А Биндер, с божественным спокойствием, с божественной неосведомленностью:

— Погоди-ка! Герта… Что-то она такое говорила… Или это вчера вечером?.. Не знаю.

Говорила! Господи помилуй! Что она говорила? Он уже топает по лестнице в темный коридор, из меркнущего света поднимается в полную темноту, будто ныряет вниз головой в черную воду. Наверху Укрутнику кажется, что кто-то шутки ради закрыл ему руками глаза. Ощупывая стены, идет он дальше, ищет — увы, напрасно! — золотую полоску в конце коридора, и к своему все возрастающему ужасу видит и тут же осознает, что коридор ведет в бесконечность, что из-под Гертиной двери не пробивается свет. Сердце уже колотится у него в горле. Укрутник несколько секунд стоит в нерешительности, потом берется за ручку и под скрип петель открывает дверь. Пусто! И даже запаха Герты уже не слышно! Только призрачный отсвет снега! Только ночь! Она обосновалась, поселилась здесь и смотрит на него с неприязнью за то, что он помешал ей. Но Укрутник все-таки зажигает свет и озирается. Теперь комната кажется еще более пустой; на одном из стульев висит шерстяное платье Герты и пялится на него утратившими всякий смысл подмышниками.

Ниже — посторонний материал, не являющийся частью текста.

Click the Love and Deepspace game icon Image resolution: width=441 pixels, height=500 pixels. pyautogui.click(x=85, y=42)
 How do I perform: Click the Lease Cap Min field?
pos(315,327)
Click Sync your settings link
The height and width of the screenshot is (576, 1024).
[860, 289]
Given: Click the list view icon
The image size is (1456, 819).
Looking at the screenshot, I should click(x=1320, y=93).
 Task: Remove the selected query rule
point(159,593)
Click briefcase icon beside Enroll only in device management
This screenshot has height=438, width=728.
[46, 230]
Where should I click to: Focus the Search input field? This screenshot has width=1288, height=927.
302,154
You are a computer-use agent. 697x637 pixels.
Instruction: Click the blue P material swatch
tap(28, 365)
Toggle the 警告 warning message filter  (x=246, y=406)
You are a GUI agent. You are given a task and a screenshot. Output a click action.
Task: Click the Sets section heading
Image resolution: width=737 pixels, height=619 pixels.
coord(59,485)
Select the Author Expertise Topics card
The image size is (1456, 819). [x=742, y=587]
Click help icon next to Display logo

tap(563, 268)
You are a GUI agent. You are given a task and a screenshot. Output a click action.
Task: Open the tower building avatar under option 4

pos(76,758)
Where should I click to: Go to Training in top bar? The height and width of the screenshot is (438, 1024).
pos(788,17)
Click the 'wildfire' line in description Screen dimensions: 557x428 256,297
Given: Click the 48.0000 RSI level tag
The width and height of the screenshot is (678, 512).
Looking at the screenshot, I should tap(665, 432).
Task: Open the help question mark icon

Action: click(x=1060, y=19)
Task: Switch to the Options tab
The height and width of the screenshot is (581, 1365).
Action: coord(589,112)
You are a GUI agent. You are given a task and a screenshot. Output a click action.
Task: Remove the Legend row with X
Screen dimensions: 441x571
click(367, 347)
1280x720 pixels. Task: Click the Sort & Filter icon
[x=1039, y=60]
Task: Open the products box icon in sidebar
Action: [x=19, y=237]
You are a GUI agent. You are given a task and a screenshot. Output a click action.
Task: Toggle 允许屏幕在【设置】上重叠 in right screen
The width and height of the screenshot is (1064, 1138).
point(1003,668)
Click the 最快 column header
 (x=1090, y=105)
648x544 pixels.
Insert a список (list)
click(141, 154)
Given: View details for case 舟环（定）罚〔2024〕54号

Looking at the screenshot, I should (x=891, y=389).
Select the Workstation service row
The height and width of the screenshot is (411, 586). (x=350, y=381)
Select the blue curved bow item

В этот момент полного его поражения Герта вернулась домой. Он узнал ее шаги на лестнице, в коридоре: они приближались как обычно. И тут в свете, падавшем из комнаты, появилась она сама.

Он бросился к ней, обнял ее и разрыдался, как дитя.

— Ты вернулась, — всхлипывал он, покрывая ее лицо поцелуями.

Она не оттолкнула его, только бессильно обвисла в его объятиях, мягкая, как снятое с костей жаркое, и позволила себя ласкать; голова ее при этом тряслась.

На следующий день (который пришел в арестантской одежде, поздно и, казалось, плохо выспавшись) в помещении жандармерии между Хабихтом и матросом произошел следующий разговор.